Pennebaker would also film Dylan’s subsequent tour of England in 1966, but while some of this work has been released in different forms (supplying the framework for Martin Scorsese’s Dylan documentary, No Direction Home, and re-edited by Dylan himself in the rarely distributed Eat the Document), Pennebaker’s own film of the tour (Something Is Happening) remains unreleased. Nevertheless, the tour itself has become one of the most celebrated events in rock history, and some of the Nagra recordings made for Pennebaker’s film were later released on Dylan’s own records. All of the Nagra recordings made during the 1966 European appearances were made by Richard Alderson, who, for years, never received recognition. All of his tapes are what comprise the 2016 released “Bob Dylan: the 1966 Live Recordings”. It is Alderson who notes that many of the UK concerts were, in fact, filmed by Howard Alk.

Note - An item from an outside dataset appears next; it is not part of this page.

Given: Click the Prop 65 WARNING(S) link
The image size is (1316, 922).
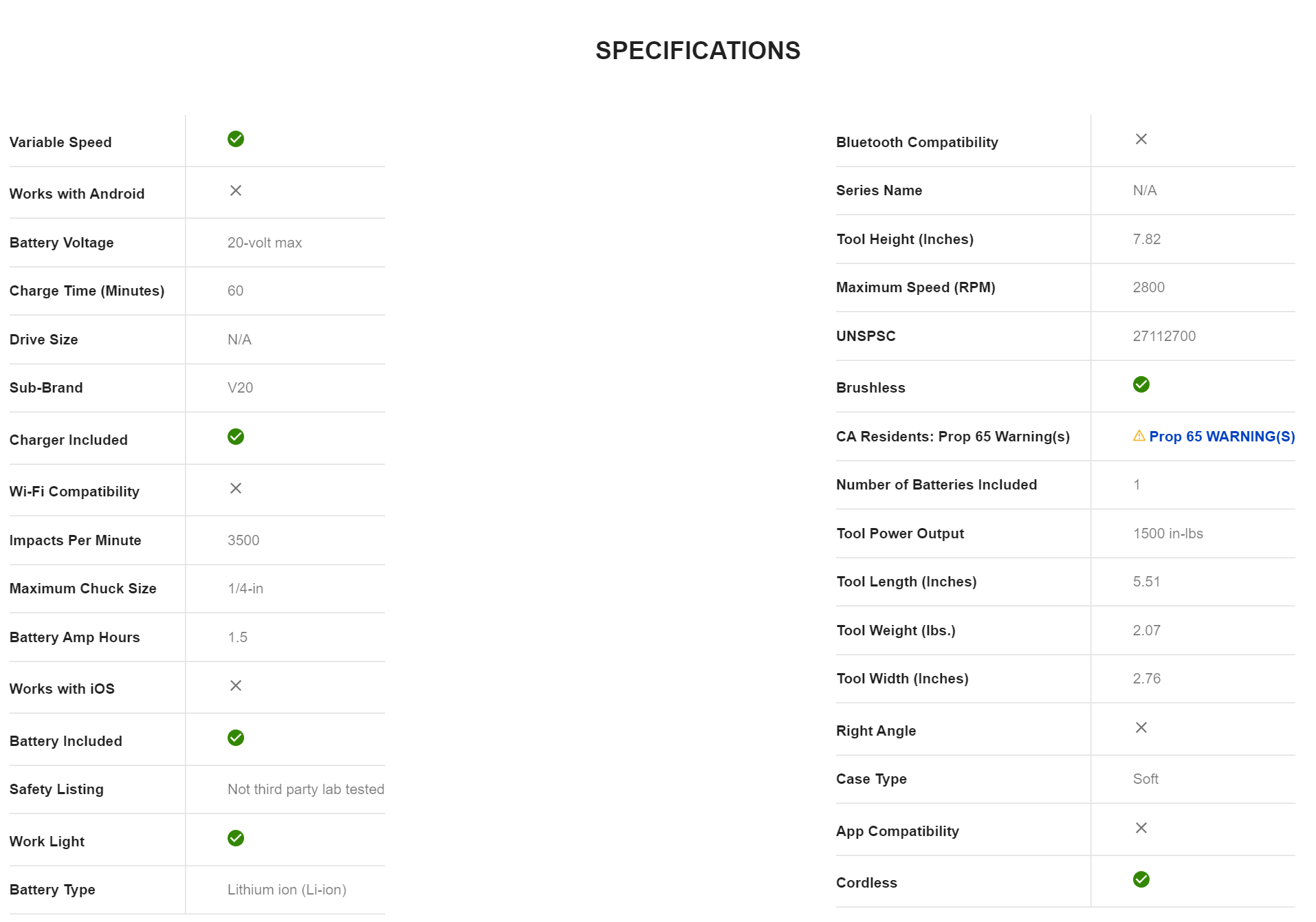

The same year Dont Look Back was released in theaters, Pennebaker worked with author Norman Mailer on the first of many film collaborations. He was also hired to film the Monterey Pop Festival, which is now regarded as an important event in rock history on par with 1969’s Woodstock Festival. Pennebaker produced a number of films from the event, capturing breakthrough performances from the Jimi Hendrix Experience, Otis Redding and Janis Joplin that remain seminal documents in rock history. The first of these films, Monterey Pop, was released in 1968 and was later ranked at No. 42 on Time Out’s list of the 50 best documentaries of all time. Other performers including Jefferson Airplane and the Who also received major exposure from Pennebaker’s work.
Pennebaker continued to film some of the era’s most influential rock artists, including John Lennon (whom he first met while filming Dylan in England), Little Richard, Jerry Lee Lewis, and David Bowie during his “farewell” concert in 1973.
Pennebaker was one of many participants in John Lennon and Yoko Ono’s 1971 film Up Your Legs Forever.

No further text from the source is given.